* [Stated goal]: Give back the stretch from the line containing "Open citation 3 after 'Xero close pack'" through the line containing "Action: pos(38,119)", switching "checkbox" to "check box" and leaving everything else unchanged. Return only those lines.

* * * *

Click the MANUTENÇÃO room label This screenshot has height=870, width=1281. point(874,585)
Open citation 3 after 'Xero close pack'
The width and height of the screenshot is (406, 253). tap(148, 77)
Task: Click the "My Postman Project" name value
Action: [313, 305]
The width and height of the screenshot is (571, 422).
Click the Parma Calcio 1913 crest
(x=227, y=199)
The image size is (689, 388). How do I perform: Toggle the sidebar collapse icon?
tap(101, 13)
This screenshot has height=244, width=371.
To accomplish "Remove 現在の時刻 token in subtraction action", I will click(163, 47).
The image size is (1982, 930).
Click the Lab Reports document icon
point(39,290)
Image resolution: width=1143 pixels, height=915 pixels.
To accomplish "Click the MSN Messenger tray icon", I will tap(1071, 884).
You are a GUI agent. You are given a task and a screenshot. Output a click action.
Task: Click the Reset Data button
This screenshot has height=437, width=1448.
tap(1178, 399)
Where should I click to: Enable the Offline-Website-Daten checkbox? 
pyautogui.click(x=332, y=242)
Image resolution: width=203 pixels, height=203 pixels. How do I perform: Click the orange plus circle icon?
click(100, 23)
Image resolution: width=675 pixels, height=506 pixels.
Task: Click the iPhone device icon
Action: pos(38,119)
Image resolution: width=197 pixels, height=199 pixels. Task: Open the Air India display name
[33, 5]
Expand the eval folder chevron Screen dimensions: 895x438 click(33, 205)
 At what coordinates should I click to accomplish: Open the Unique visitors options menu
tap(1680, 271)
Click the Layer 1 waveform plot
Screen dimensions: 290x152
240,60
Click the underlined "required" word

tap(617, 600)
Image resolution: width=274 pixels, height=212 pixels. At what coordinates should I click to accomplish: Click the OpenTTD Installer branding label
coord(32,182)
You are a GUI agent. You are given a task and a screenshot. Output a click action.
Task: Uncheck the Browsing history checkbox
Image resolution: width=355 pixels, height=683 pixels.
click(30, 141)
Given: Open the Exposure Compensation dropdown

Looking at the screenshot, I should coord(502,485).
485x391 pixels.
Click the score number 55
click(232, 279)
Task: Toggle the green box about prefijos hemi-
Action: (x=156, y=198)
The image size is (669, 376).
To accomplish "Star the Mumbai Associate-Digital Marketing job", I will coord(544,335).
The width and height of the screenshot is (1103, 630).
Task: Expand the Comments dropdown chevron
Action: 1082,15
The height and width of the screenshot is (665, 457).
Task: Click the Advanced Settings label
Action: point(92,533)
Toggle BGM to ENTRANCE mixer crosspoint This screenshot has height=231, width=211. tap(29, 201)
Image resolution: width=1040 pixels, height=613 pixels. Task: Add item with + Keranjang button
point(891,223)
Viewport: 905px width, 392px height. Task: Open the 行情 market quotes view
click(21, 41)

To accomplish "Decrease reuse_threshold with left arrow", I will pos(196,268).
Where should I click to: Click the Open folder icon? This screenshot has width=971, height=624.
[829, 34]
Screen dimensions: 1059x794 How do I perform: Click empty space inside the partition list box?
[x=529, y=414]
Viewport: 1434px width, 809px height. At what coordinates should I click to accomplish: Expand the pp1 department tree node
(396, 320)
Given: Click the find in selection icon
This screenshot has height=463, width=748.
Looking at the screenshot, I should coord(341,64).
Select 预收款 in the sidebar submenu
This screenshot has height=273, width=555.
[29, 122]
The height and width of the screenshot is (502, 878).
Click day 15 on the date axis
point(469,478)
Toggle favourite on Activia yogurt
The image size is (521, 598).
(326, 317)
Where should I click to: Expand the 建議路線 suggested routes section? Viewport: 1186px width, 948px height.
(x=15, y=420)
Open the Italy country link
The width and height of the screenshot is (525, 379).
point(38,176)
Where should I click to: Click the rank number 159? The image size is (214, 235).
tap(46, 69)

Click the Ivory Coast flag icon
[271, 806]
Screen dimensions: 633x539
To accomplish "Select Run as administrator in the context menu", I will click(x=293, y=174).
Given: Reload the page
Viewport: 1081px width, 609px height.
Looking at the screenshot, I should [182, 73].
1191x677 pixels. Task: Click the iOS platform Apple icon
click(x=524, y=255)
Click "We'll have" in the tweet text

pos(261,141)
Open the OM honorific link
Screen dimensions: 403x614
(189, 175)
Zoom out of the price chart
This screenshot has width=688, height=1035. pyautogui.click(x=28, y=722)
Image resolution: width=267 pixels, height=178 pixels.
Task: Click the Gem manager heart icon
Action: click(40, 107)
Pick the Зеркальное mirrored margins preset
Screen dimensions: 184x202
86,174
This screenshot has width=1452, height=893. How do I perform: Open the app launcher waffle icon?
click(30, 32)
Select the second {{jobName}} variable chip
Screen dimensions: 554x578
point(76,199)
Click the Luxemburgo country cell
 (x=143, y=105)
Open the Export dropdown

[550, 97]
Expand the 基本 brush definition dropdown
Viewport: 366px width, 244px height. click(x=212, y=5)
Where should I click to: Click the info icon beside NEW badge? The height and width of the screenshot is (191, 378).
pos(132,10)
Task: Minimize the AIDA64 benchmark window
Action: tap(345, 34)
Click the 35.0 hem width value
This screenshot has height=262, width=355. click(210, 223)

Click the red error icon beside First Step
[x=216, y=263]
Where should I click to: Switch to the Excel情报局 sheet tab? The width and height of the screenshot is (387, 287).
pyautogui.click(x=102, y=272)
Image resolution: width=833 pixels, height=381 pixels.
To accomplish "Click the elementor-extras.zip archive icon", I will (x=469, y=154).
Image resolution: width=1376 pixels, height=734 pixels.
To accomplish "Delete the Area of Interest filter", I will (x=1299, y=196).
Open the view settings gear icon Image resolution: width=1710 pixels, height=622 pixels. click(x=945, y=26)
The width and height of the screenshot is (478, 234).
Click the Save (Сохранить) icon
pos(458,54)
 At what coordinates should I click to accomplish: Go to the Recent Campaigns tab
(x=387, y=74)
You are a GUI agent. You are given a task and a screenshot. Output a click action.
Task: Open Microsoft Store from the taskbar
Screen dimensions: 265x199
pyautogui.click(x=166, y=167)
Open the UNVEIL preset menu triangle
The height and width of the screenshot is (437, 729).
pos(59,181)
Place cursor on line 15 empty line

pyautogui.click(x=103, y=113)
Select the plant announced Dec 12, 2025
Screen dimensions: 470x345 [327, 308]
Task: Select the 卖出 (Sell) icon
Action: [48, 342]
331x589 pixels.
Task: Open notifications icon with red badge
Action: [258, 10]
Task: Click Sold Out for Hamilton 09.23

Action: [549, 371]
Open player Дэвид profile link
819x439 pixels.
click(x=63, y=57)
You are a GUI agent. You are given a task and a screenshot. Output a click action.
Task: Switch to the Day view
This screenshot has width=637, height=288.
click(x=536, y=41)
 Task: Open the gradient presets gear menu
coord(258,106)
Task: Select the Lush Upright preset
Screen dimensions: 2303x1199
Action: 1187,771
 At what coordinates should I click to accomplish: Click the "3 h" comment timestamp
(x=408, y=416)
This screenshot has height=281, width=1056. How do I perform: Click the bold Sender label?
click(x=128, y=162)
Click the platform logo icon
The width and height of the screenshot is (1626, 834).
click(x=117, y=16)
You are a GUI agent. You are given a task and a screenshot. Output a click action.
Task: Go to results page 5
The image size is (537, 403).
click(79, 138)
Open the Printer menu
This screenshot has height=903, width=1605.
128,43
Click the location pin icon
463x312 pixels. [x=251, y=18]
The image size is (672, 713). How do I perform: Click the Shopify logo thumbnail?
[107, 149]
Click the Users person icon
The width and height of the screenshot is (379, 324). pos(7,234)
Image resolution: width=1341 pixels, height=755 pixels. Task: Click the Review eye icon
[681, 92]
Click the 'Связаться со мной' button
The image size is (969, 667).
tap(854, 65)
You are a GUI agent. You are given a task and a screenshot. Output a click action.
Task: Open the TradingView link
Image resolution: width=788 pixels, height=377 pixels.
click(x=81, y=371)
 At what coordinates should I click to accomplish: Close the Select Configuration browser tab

* * * *

* [Final result]:
Open citation 3 after 'Xero close pack'
The width and height of the screenshot is (406, 253). tap(148, 77)
Task: Click the "My Postman Project" name value
Action: [313, 305]
The width and height of the screenshot is (571, 422).
Click the Parma Calcio 1913 crest
(x=227, y=199)
The image size is (689, 388). How do I perform: Toggle the sidebar collapse icon?
tap(101, 13)
This screenshot has height=244, width=371.
To accomplish "Remove 現在の時刻 token in subtraction action", I will click(163, 47).
The image size is (1982, 930).
Click the Lab Reports document icon
point(39,290)
Image resolution: width=1143 pixels, height=915 pixels.
To accomplish "Click the MSN Messenger tray icon", I will tap(1071, 884).
You are a GUI agent. You are given a task and a screenshot. Output a click action.
Task: Click the Reset Data button
This screenshot has height=437, width=1448.
tap(1178, 399)
Where should I click to: Enable the Offline-Website-Daten check box? 
pyautogui.click(x=332, y=242)
Image resolution: width=203 pixels, height=203 pixels. How do I perform: Click the orange plus circle icon?
click(100, 23)
Image resolution: width=675 pixels, height=506 pixels.
Task: Click the iPhone device icon
Action: pos(38,119)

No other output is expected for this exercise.